Hospitals treated 12 people, including three firefighters and the 30-year-old son of the restaurant's owner who was pinned beneath a collapsed section of the building for more than four hours.
A local organization had scheduled a Christmas party for the restaurant Friday night, and Butler noted that if the explosion had taken place an hour later, "there may have been 100 people in there."
"We were suppossed to be in the place for supper at 5 p.m. and it happened at 4 p.m.," said John Getlein, proprieter of a neighboring office supply store, as he surveyed the damage Saturday.
Kirschner said utility crews had been investigated several reports of gaseous smells from neighborhood shopowners and residents.
Two investigators arrived Saturday from the National Transportation Safety Board's Hazardous Material and Pipeline Accident Division.
"We're looking for any breaks or leaks or whatever. We're going to do it very carefully," said investigator H. M. Shepherd. He said there are two gas lines in the vicinity, one 12-inch cast iron line and an intersecting three-inch line.

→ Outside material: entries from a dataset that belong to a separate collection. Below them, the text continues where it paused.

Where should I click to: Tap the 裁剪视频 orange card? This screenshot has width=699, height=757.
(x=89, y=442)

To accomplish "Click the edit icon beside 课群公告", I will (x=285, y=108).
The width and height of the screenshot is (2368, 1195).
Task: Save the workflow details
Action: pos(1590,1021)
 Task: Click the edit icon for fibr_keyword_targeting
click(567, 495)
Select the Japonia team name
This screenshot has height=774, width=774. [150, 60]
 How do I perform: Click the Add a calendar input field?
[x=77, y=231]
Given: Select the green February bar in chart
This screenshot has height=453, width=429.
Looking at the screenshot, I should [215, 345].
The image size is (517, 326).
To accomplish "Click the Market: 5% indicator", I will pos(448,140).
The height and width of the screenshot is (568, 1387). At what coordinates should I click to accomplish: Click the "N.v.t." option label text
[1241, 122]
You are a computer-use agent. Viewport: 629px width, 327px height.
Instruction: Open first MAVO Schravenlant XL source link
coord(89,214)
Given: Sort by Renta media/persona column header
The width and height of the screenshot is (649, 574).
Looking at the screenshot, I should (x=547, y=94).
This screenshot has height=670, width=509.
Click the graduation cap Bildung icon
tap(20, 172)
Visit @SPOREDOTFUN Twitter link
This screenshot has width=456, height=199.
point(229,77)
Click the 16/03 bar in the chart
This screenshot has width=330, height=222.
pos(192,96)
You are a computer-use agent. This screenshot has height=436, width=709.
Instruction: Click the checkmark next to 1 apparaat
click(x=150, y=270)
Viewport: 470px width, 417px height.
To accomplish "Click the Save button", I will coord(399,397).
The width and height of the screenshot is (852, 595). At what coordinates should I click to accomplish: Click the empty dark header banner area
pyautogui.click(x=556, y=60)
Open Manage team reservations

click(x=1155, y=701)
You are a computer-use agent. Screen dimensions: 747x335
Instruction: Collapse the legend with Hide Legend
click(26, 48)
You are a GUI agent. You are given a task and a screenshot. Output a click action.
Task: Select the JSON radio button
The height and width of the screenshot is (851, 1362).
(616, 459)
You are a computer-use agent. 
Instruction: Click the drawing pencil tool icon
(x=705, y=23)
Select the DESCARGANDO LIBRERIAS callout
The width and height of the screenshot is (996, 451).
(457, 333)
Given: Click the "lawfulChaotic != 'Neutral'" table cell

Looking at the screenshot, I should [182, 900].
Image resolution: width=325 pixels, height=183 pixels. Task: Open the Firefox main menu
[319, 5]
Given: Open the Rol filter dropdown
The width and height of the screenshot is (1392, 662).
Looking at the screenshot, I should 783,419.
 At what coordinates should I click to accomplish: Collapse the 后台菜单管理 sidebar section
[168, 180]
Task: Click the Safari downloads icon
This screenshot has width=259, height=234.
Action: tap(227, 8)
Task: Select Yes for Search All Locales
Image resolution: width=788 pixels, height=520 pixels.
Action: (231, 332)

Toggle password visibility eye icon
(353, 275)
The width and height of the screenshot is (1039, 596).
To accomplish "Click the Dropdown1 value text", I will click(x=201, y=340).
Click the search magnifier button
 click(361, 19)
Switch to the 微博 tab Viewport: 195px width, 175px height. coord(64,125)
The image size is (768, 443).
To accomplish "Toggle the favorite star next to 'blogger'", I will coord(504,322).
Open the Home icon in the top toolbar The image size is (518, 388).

Philip T. Ashton, senior vice president and general manager of Northeast Utilities' gas group, said he was unaware of any recent complaints but that the company's telephone logs would be checked.
A construction crew working on sewer lines was digging near some natural gas pipelines when the explosion occurred, said Northeast Utilities spokeswoman, Georgeanne Grant. The crew was not from the utility, she said.